Musk claims to have booked considerable amount of business for Falcon 9

already with or w/o NASA COTS. Time will tell, not much time mind you.
musk has no any idea WTF & WTH Space Industry is XD


WTF? ;-)

You need to provide evidence of this. I don't see any. Musk's plan is to
make
Dragon re-usable at the outset. And the next gen of Dragon is to land on
land
to speed refurbishment.

put your eyes onto Tsiolkovsky equation, it'd be helpful.

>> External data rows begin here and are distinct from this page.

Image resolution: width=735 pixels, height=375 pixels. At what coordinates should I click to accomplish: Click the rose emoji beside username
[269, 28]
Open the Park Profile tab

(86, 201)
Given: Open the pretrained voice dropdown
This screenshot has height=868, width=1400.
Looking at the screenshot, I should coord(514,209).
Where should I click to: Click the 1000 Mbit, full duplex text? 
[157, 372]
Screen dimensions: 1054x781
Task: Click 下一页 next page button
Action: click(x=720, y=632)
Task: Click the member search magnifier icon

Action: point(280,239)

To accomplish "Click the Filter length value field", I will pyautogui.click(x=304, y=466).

It predicts that sub-orbital flight with conventional fuels is theoretically
impossible?

Dave
  #27  
Old January 18th 12, 07:06 PM posted to sci.space.policy
David Spain
external usenet poster
 
Posts: 2,901
Default Public letter:

David Spain wrote:
SarK0Y wrote:
vg Just has wasted Time & Nothing more. their
scheme is about to be ridiculously unreliable + costly: feathers have
big chance to fail!


YOU'RE WRONG! (or are you dropping those feathers in a vacuum?) :-D


OK on a more serious note.

There are a lot of components on an aircraft that failure on approach can lead
to disaster as well. I lump the 'feathering' approach on SpaceShip I - II in
that category.

With only a few powered flights of SS-I and no powered ones on SS-II yet:

http://www.spaceshiptwo.net/press.html

but 7 solos according to the above, we can't really pass judgment on its
operational reliability. It's not in operation yet. We can say it has been
successfully recovered 7 times in 7 non-powered flight tests including at
least one 'feathered' test drop.

Again if this scheme was so awful why didn't the Canadian Arrow win the
X-Prize? If it was too costly, why did Canadian Arrow bow out of the space
tourism business?

Even something as simple as a parachute can get tangled. There are always
risks. The VG waiver of liability you'll have to sign to take the flight will
spell it all out for you I'm sure.

Dave
  #28  
Old January 18th 12, 09:53 PM
SarK0Y SarK0Y is offline
Junior Member
 
First recorded activity by SpaceBanter: Jan 2012
Posts: 12
Default

Dave, decades by decades conventional scheme has confirmed its safety & cheapness 4 orbital flights. what the least reason can exist on this planet 4 ye, to've had any hesitation of that way 4 suborbital flights???!!! + capsule can be really reusable because heat & pressure load are far not so severe like reentry from orbit + capsule can be equipped with booster to decelerate reentry.
in short, bad strategies have been only cause to make suborbital tourism so deeply sad & useless.